Néanmoins, pour que la mutation soit complète et synchrone entre le média télévisuel et le média vidéoludique, il s’agira de trouver une nouvelle alternative au plan large fixé au niveau du rond central qui passera, peut-être, par l’Air Cam. En attendant, le monde du football tente de s’adapter à des audiences plus volatiles en proposant différentes possibilités de «consommer» le match (presque direct avec l’appli Free, résumés vidéo, second écran, etc.) car la solution est sans doute déjà celle-ci : le numérique permet d’offrir aux supporters de football ce qu’ils attendent du match et de son analyse, quelle que soit la niche dans laquelle ils se trouvent.

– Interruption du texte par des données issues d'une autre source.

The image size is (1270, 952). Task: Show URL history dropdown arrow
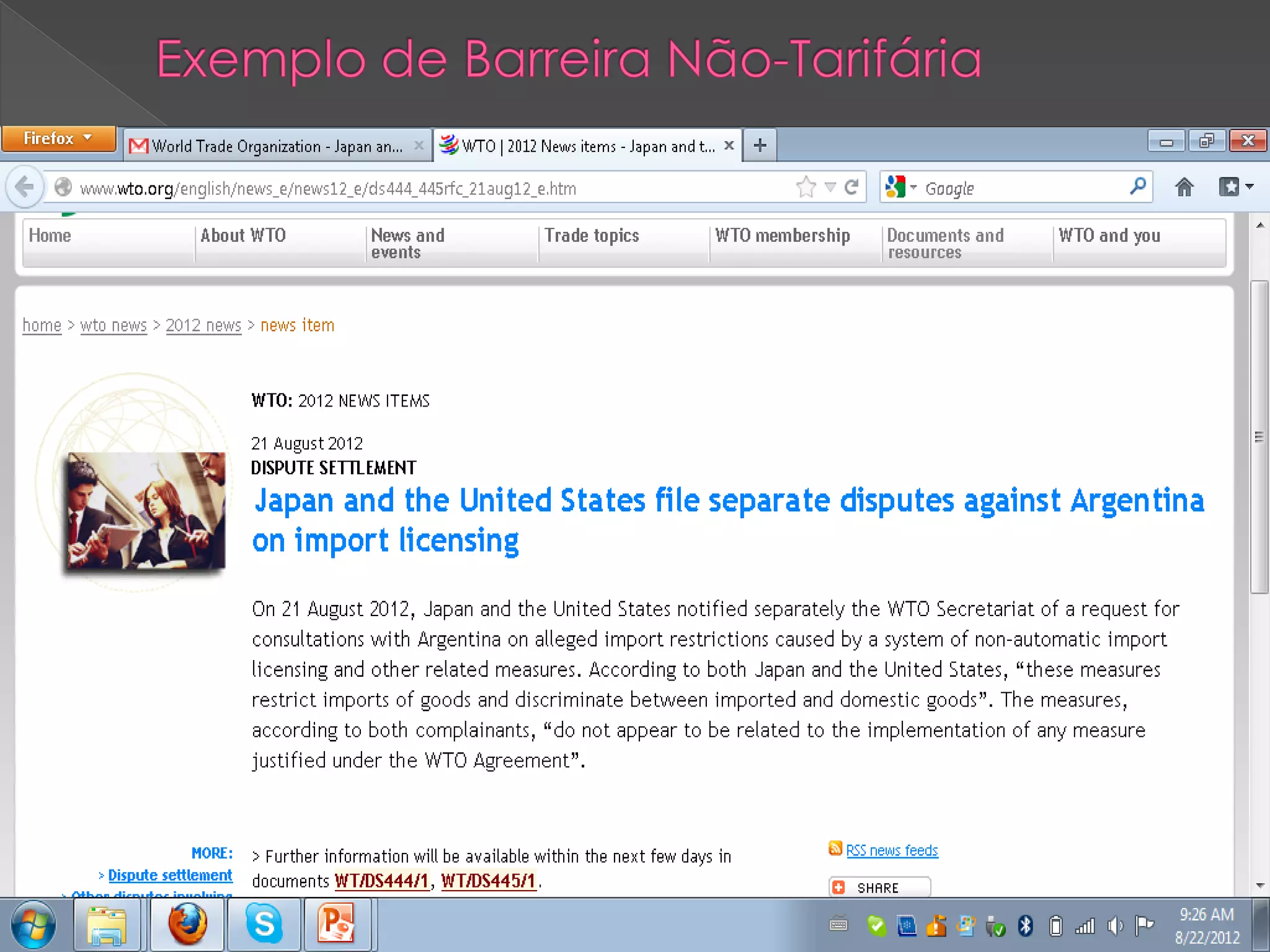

[1] Jean-Michel Aulas, président de l’OL, qui avait déclaré devant ses supporters en 2010 après un derby : « Nous avons perdu contre Saint-Étienne pour la première fois depuis seize ans. Nous jouons en Ligue des champions alors que les Stéphanois la disputent sur Playstation. » Au match retour, un supporter de Saint-Etienne était venu lui offrir une console Playstation en tribune.
[2] Les citations de M. Lachand sont issues d’un entretien réalisé en visioconférence en juin 2023.
[3] Notamment Pele’s Soccer (Atari Inc, 1981), Exciting Soccer (Alpha Denshi, 1983), Kick Off (Anco Software, 1989).
[4] Il faut aussi noter que ce PSG – Rennes se jouait à huis-clos à cause de la pandémie de Covid-19. Un tel dispositif poserait des difficultés dans un stade avec du public pour des raisons de sécurité mais aussi de visibilité pour une partie des spectateurs en tribune et en loge.